Besides, considering its possible response to the allegations, Washington must also consider Beijing's position taking into account the Biden administration's aspiration to re-engage with China on several acute issues such as climate change and pandemic response.
As an unnamed senior administration official put it to CNN, "it's all a matter of calibration".
Commenting on the allegations of missile technology transfers between Riyadh and Beijing, a spokesman for China's Ministry of Foreign Affairs told CNN that the two countries are "comprehensive strategic partners" and "have maintained friendly cooperation in all fields, including in the field of military trade".

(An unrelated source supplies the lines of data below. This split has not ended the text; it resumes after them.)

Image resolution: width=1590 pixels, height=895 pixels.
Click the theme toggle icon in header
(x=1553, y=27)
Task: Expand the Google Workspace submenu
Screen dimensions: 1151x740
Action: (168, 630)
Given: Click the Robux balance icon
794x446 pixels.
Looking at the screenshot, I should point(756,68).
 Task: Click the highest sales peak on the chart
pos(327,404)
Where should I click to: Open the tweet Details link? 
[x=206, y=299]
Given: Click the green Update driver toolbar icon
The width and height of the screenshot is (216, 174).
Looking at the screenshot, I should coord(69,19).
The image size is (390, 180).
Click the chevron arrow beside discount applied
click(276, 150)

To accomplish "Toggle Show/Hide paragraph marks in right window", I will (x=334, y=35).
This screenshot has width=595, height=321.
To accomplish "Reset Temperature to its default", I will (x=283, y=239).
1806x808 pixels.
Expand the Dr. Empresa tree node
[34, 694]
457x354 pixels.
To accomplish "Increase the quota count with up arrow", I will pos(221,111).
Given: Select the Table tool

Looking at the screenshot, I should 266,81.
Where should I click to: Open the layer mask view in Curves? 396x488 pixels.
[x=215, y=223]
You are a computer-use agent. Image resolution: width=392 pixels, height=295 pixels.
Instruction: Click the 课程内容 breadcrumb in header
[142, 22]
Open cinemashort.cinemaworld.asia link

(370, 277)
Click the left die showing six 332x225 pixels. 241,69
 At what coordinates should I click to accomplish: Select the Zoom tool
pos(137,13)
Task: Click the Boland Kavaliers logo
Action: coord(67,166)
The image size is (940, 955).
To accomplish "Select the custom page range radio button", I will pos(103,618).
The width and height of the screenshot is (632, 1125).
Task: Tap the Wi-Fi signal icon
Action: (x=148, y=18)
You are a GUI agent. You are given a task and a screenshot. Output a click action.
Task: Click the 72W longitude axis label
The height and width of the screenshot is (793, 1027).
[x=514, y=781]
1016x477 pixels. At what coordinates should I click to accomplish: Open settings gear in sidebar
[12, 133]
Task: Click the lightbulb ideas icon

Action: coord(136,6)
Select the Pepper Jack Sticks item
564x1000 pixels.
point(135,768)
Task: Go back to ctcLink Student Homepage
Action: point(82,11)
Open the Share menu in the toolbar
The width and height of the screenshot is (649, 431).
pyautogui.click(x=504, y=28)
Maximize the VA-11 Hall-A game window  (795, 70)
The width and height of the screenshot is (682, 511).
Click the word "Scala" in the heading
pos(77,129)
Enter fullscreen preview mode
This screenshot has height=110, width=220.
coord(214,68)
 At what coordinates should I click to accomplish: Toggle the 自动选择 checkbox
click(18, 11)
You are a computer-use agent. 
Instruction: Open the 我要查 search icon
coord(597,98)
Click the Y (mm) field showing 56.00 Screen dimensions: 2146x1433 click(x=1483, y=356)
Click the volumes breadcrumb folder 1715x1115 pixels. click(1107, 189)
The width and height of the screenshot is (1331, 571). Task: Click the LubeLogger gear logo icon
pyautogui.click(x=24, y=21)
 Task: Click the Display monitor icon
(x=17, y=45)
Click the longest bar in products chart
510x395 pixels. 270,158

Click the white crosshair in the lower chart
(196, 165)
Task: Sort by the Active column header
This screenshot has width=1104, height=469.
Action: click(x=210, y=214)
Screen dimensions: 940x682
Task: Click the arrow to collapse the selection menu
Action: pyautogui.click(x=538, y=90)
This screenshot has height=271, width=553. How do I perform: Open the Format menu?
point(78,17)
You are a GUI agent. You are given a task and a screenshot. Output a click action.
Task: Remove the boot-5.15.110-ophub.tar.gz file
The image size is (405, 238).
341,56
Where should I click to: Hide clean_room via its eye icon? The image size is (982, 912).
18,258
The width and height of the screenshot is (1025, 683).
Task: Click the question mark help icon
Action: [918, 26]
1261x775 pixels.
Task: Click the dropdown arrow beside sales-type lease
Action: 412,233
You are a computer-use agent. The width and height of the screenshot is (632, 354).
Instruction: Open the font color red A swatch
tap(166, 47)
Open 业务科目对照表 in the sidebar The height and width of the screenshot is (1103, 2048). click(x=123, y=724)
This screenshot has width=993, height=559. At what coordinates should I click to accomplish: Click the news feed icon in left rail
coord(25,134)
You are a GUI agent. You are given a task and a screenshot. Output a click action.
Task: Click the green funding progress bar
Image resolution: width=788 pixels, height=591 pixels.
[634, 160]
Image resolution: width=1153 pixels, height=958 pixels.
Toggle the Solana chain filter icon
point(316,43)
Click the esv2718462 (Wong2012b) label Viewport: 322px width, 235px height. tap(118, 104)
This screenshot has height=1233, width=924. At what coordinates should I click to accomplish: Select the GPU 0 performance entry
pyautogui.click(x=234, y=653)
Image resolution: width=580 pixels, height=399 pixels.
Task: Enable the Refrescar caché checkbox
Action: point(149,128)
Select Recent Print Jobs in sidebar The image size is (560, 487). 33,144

According to the spokesman, such cooperation does not violate any international law and does not involve the proliferation of weapons of mass destruction.
The network's report comes just days before the scheduled resumption of nuclear talks in Vienna. The eighth round of negotiations is expected to start on 27 December, with the parties set to "discuss and define the way ahead" in the restoration of the JCPOA.
The nuclear accord was signed back in 2015 between Iran and the P5+1 countries (the United Kingdom, Russia, France, China and the United States plus Germany). According to the deal, Tehran was supposed to scale back its nuclear programme in exchange for sanction relief. However, after former US President Donald Trump unilaterally exited the JCPOA, Iran has started to step away gradually from its nuclear commitments.